Le 24 mars 1932, Agnès prononça ses premiers voeux - pauvreté, chasteté, obéissance. Elle choisit son nouveau prénom d'après Thérèse Martin, sainte Thérèse de Lisieux, morte de tuberculose à peine âgée de 24 ans, et que le Vatican avait canonisée en 1925.
Le choix d'un tel nom posait toutefois un problème : la soeur Breen, qui avait achevé son novicat l'année précédente, avait déjà pris celui de Marie-Thérèse. Pour couper court à toute confusion, Agnès décida de l'orthographier à l'espagnole, "Teresa", ce qui conduit invariablement les gens à lui demander si c'est celui de la célèbre religieuse espagnole. «Ce n'est pas la grande sainte Thérèse, m'a-t-elle expliqué patiemment, comme elle l'avait déjà fait des centaines de fois, mais la petite, -désignant ainsi sainte Thérèse de Lisieux. Toutefois, la communauté d'Entally ne tarda pas à trouver un moyen plus substil de les différencier : elle fut vite appelée "la Teresa bengali", sans doute parce qu'elle parlait si bien la langue.

[...]

Pendant la guerre, le Congrès national indien poursuivit sa lutte pour libérer l'Inde de la tutelle britannique. Mohandas Karamchand Gandhi était à la tête du mouvement, lequel restait essentiellement pacifique, Gandhi étant un apôtre de la non-violence. De son côté, la Ligue musulmane de Mohammed Ali Jinnha, lui aussi avocat, réclamait la partition de l'Inde, et une patrie pour les musulmans, qui s'appellerait le Pakistan. Le 16 aôut 1946, le Ligue tint un meeting de masse dans un parc de Calcutta, non loin du Raj Bhavan. Les passions déjà échauffées, provoquèrent des émeutes sanglantes entre hindouistes et musulmans. quatre jours et quatre nuits durant, la ville fut prise d'une frénésie meurtrière - nouvelle tratégie imposée à une cité accablée de malheurs. Les réserves de nourriture, déjà maigres, disparurent tout à fait et, pour la première fois, Mère Teresa se vit confrontée à la perspective de voir mourir de faim les deux cents enfants dont elles avaient la charge.
L'indépendance s'accompagna de la partition, et de la création de deux enclaves musulmanes qui devinrent le Pakistan, impliquant la partition des provinces du Bengale et du Pendjab, à mille six cents kilomêtres l'une de l'autre, bientôt suivie par l'une des plus grandes migrations humaines de l'Histoire.
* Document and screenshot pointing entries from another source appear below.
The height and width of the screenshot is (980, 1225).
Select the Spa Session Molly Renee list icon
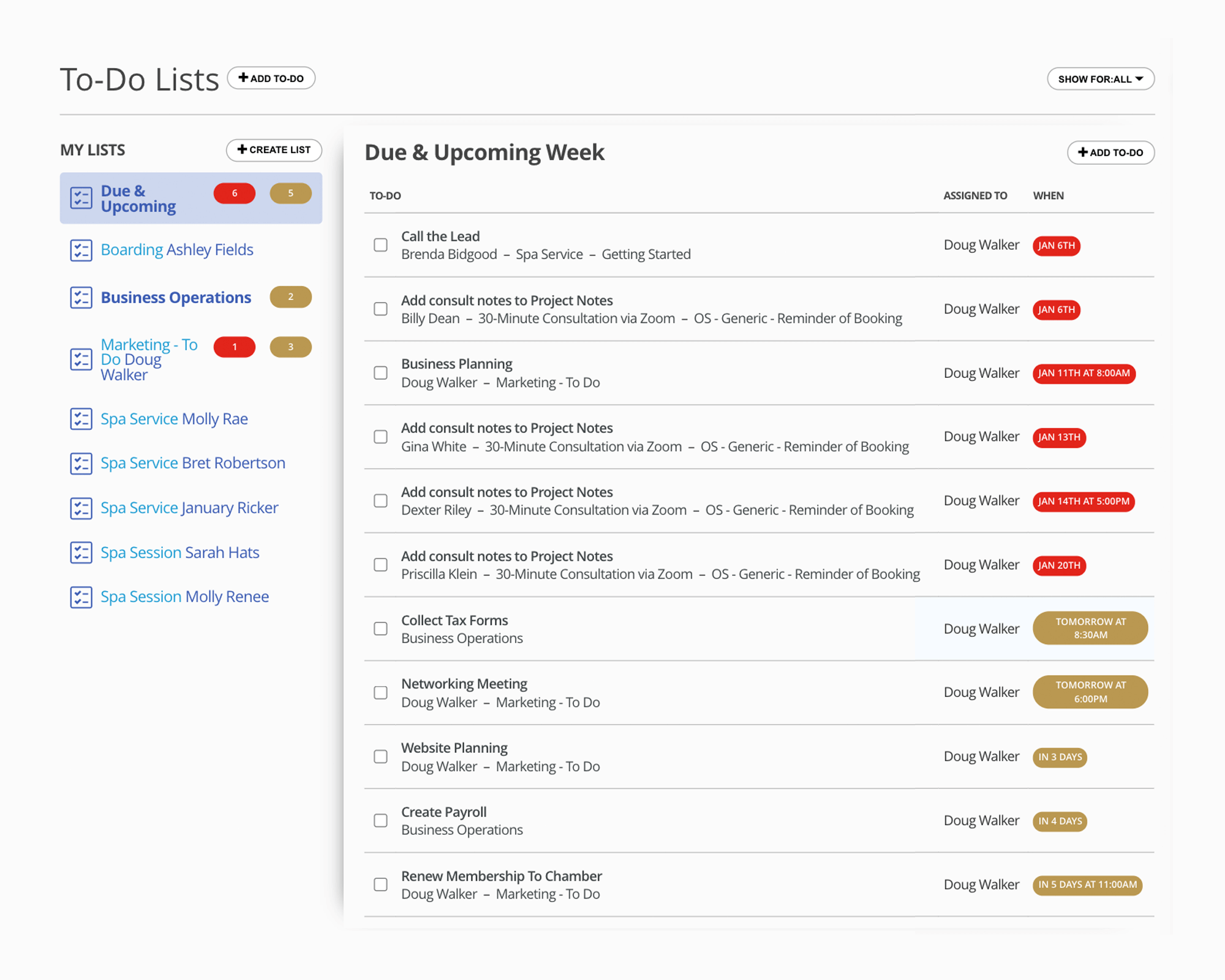tap(80, 597)
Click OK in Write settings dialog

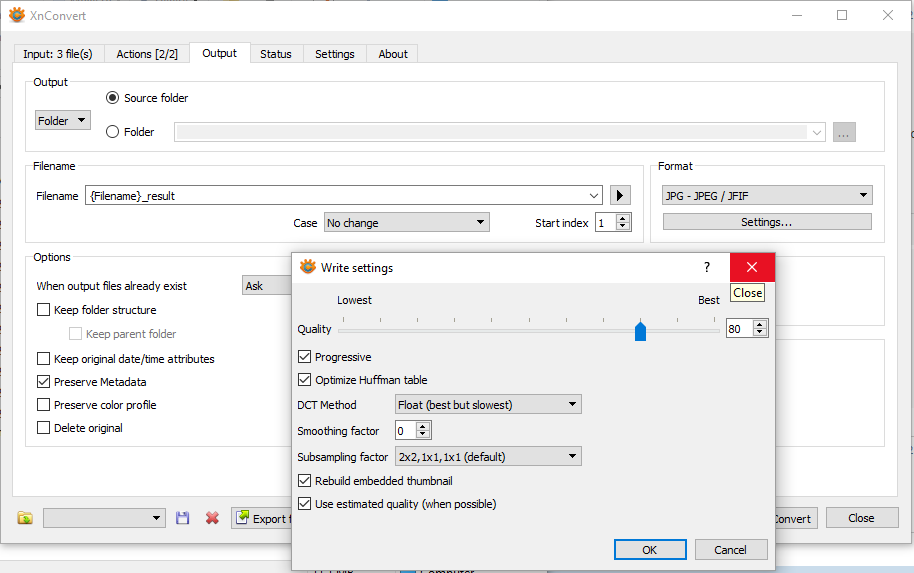[x=650, y=549]
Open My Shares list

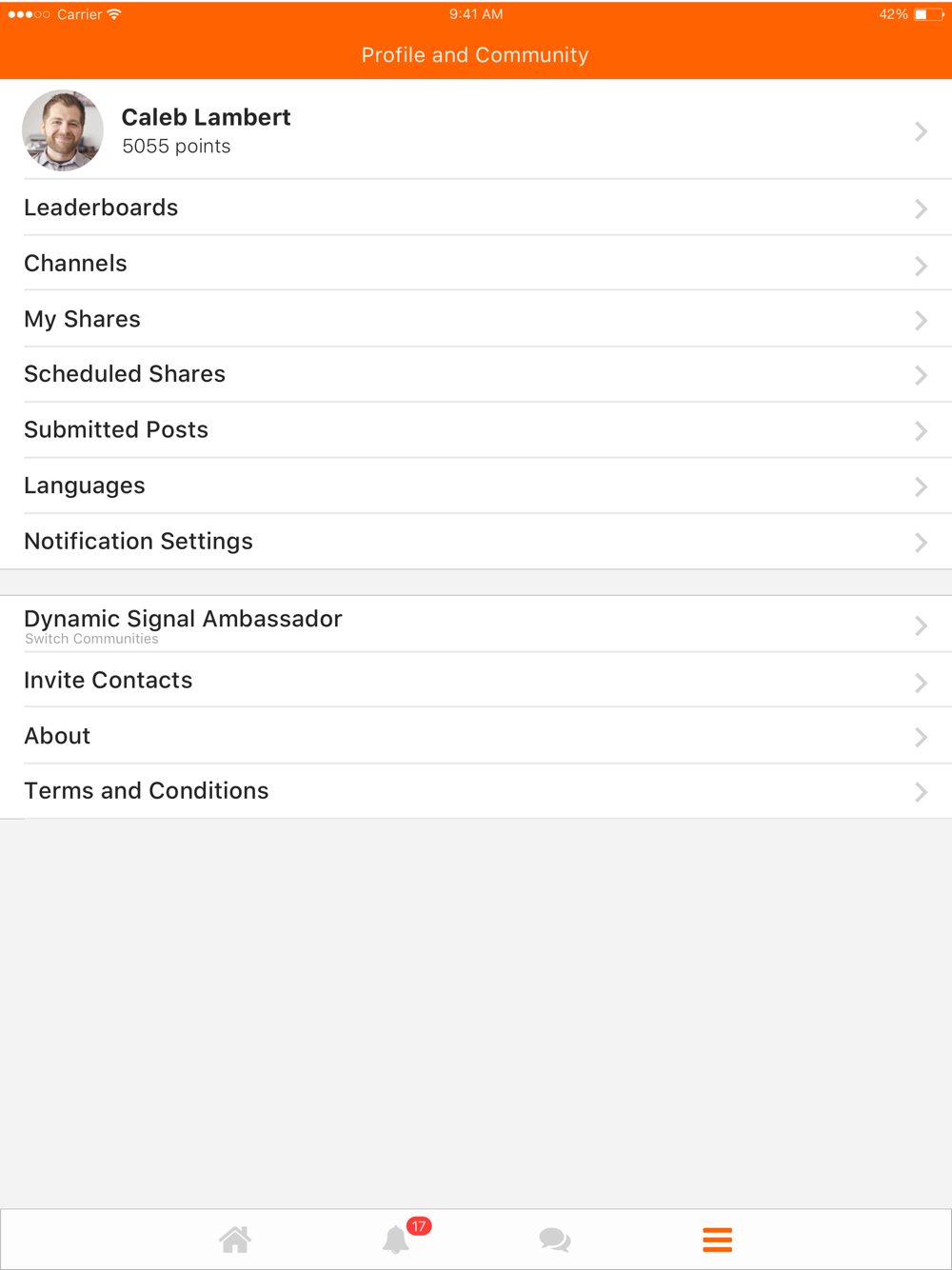click(476, 319)
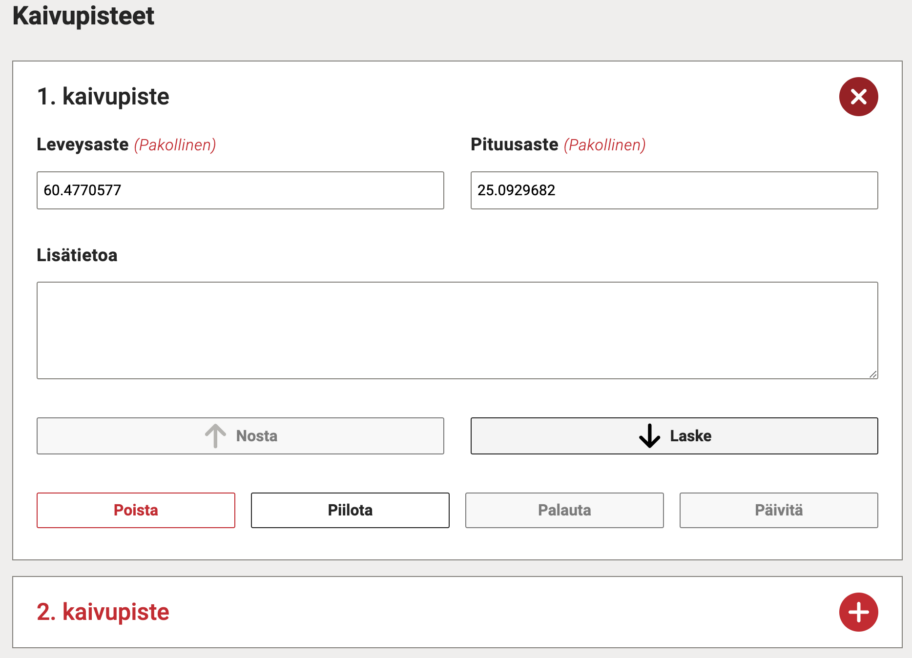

Six millions de gens firent le voyage, et plus d'un million quittèrent le Pakistan oriental pour le Bengale. La misère fut encore accrue par de nouveaux massacres, nés eux aussi de la folie des communautés. Calcutta se vit inondé de vagues de réfugiés venues du Pakistan, des bidonvilles apparurent partout, les services municipaux s'effondrèrent; les travailleurs sociaux les plus intrépides s'épouvantaient de l'énormité du désastre. Calcutta semblait être réellement devenue "la cité de la terrible nuit" évoqué par Kipling.
Jusqu'à quel point ces évènements cataclysmiques pénétrèrent-tils le couvent, affectant Mère teresa ? On dit que sa chambre à St Mary's donnait sur le cauchemar du bidonville de Motijhil et qu'elle en fut profondément bouleversée, mais c'est inexact. L'endroit existe toujours, bien que la situation s'y soit grandement améliorée, mais on peut le voir que depuis les salles de classe, tandis que la chambre de Mère Teresa se trouvait à l'autre bout de l'ensemble de bâtiments.
Quoi qu'il en soit, la misère lui était désormais familière. Nombre de ses élèves venaient de familles appauvries, et la Fraternité de la Vierge lui avait donné l'occasion de rencontrer des gens encore plus misérables. Le père Henry eut également beaucoup d'influence sur elle : il travaillait dans les taudis, et croyait fermement que la prière ne suffisait pas si elle n'était pas suivie d'actes. Il est probable qu'elle partageait ce point de vue. D'un autre côté, elle était parfaitement heureuse de sa vie de religieuse. Je lui ai donc demandé ce qui l'avait amenée à prendre sa décision.
«C'était un ordre intérieur m'a-t-elle dit, de quitter le couvent, où j'étais très heureuse, pour aller servir les pauvres dans les rues.» Cet appel, elle l'entendit le 10 septembre 1946, dans le train qui l'amenait à Darjeeling, où elle devait faire retraite, et il la poursuivit tout au long de son séjour dans cette ville. «Le message était tout à fait clair, précise-t-elle, c'était un ordre. Je devais quitter le couvent. J'ai eu le sentiment que Dieu exigeait davantage de moi. Il voulait que je sois pauvre, que je L'aime sous l'affligeante apparence des pauvres entre les pauvres. [...]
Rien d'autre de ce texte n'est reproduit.